* [INPUT MATERIAL]
/---

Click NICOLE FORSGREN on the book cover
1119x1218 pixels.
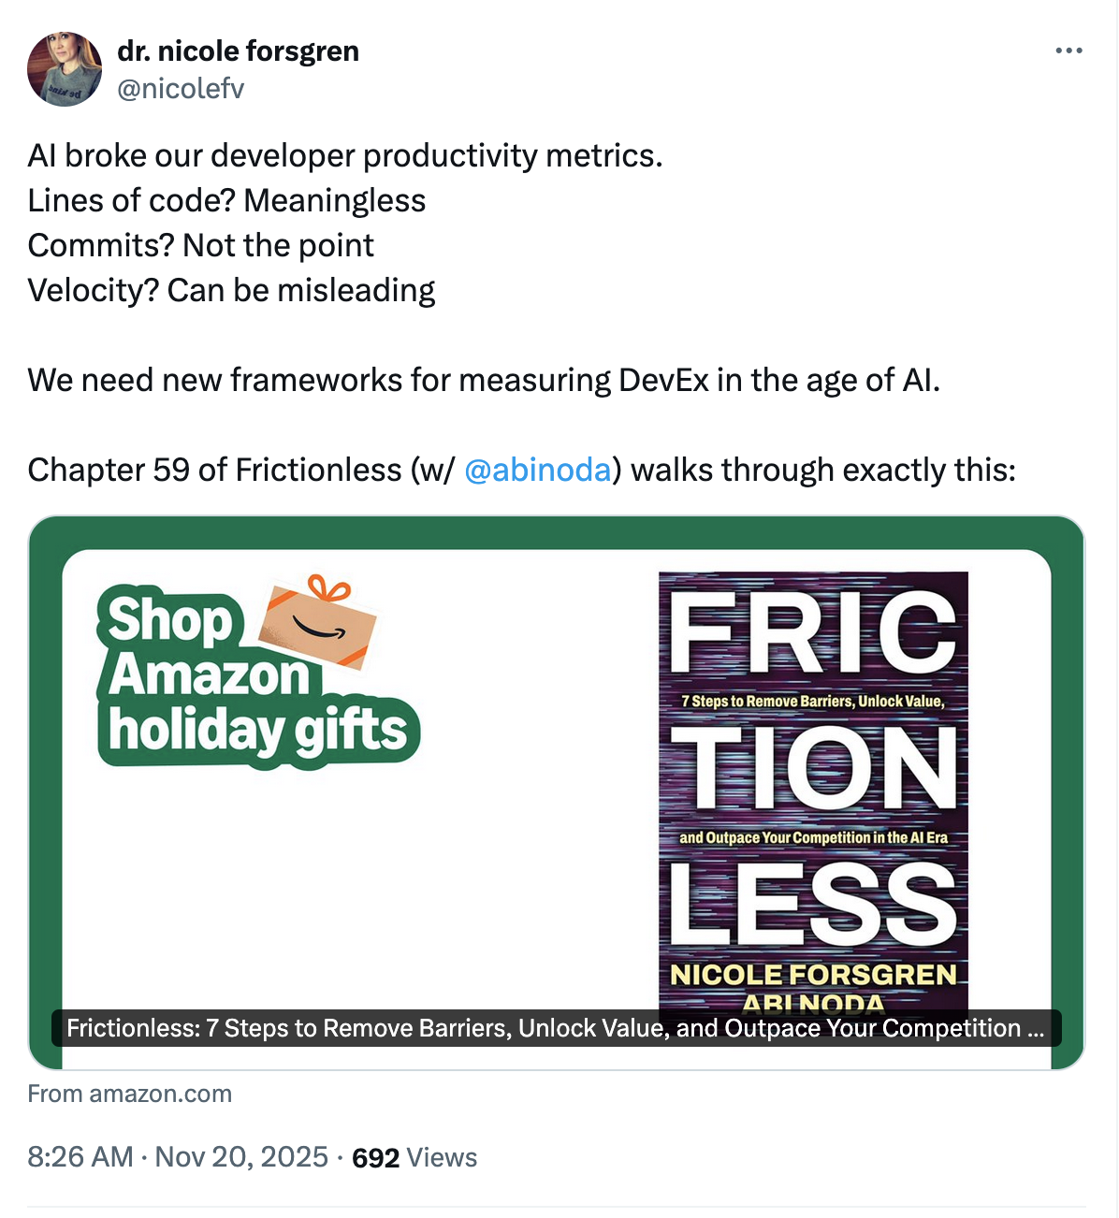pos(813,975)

\---
/---

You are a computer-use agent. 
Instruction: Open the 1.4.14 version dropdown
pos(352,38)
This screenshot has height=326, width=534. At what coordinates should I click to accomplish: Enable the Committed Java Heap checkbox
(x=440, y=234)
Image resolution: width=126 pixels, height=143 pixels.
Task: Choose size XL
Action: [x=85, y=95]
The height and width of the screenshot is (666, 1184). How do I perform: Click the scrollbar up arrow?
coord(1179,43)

\---

* [SET PROBLEM] Please copy the data starting with the line that contains "Click NICOLE FORSGREN on the book cover" and going on through the line that contains "pos(813,975)", leaving out the pictures.

* [CORRECT ANSWER]
Click NICOLE FORSGREN on the book cover
1119x1218 pixels.
pos(813,975)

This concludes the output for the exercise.